(Reuters) - Canadian National Railway Co (CNR.TO) reported a 2 percent rise in quarterly revenue on Tuesday as the railroad moved higher volumes of Canadian grains and U.S. soybeans, refined petroleum products, finished vehicles and petroleum coke.
Canada’s largest railroad company said net income rose 8 percent to C$1.02 billion ($775.02 million), or C$1.32 per share, in the fourth quarter ended Dec. 31 from C$941 million, C$1.18 per share, a year earlier.
Quarterly revenue rose to C$3.22 billion from C$3.17 billion.
In 2017, CN expects to deliver earnings per share growth in the mid-single-digit range compared with adjusted diluted earnings per share of C$4.59 in 2016.
“While the environment remains somewhat mixed, we do expect to see moderate volume growth,” Chief Executive Luc Jobin told analysts.
CN expects 2017 volume growth in the range of 3 percent to 4 percent, driven in part by finished vehicles such as SUVs and trucks, and strong grain shipments during the first half of the year. Prices are expected to rise above inflation as capacity tightens in 2017.
Jobin said he is taking “a cautious view” on volume for the second half of 2017.

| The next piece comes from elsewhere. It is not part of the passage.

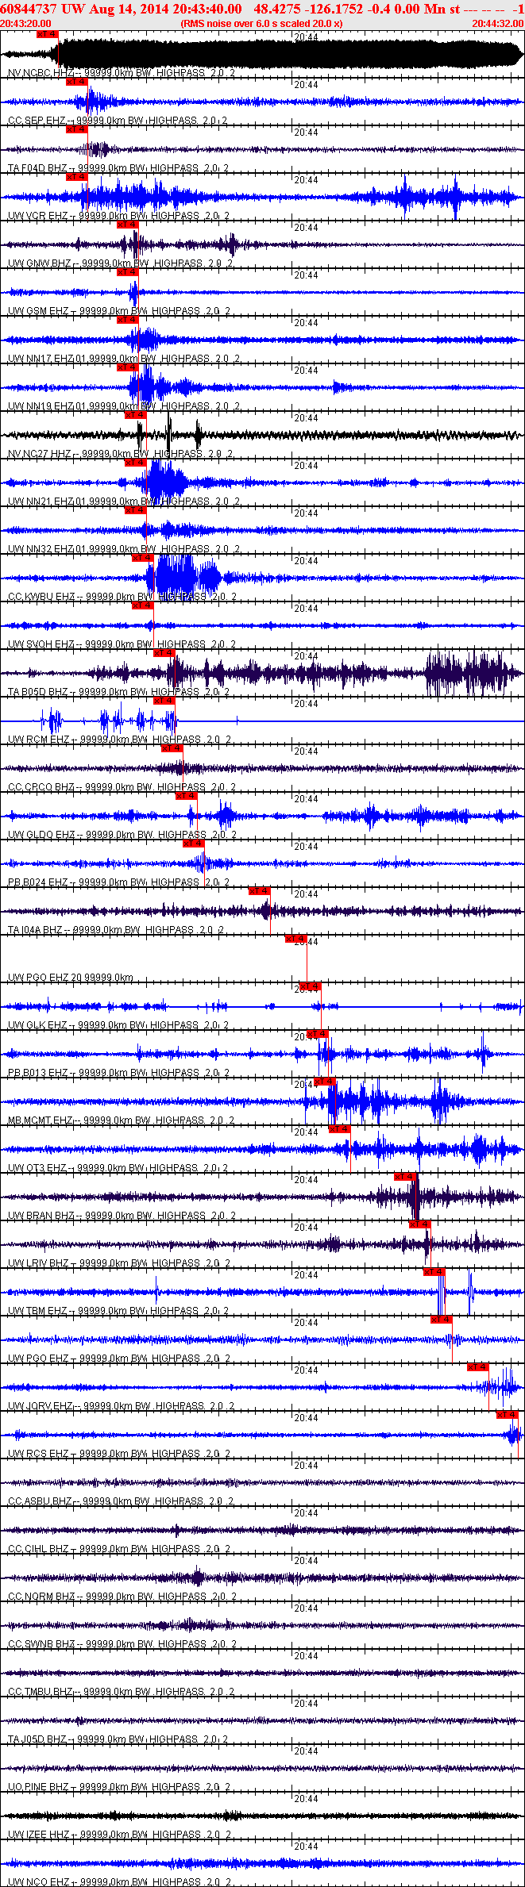This screenshot has height=1887, width=525.
Task: Select the pick marker on CC.KWBU trace
Action: coord(142,558)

Talks to change rules under the North American Free Trade Agreement (NAFTA), initiated by U.S. President Donald Trump, are not expected to have a negative impact on Canada, or CN, according to Jobin.

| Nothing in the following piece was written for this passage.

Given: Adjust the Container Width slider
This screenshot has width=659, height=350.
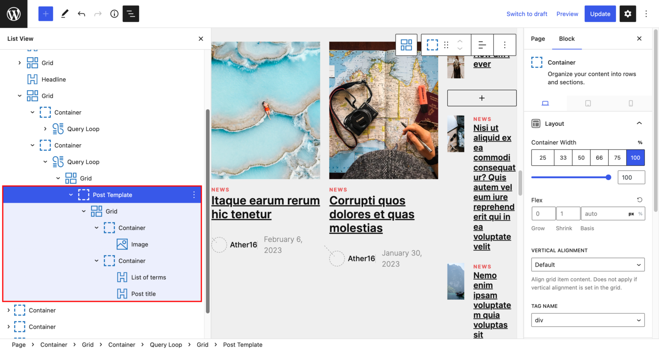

“We don’t expect any significant change,” he said.
Montreal-headquartered CN also approved a 10 percent increase to CN’s 2017 quarterly cash dividend.
Revenues for 2016 dropped 5 percent, weighed down by declines in coal, metals and minerals, along with petroleum and chemicals.

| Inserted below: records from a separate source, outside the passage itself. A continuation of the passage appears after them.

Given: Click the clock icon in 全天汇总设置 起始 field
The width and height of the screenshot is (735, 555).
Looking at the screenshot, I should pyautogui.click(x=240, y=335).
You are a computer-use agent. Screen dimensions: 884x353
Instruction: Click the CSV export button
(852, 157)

Canadian National said its 2016 operating ratio, a key metric, improved to 55.9 percent, compared with 58.2 percent a year earlier. The lower the ratio, which measures operating costs as a percentage of revenue, the more efficient the railroad.
CN reported adjusted quarterly earnings of C$1.23 per share on revenues of C$3.22 billion.
Analysts, on average, had expected earnings of C$1.21 per share on revenues of C$3.24 billion according to Thomson Reuters I/B/E/S.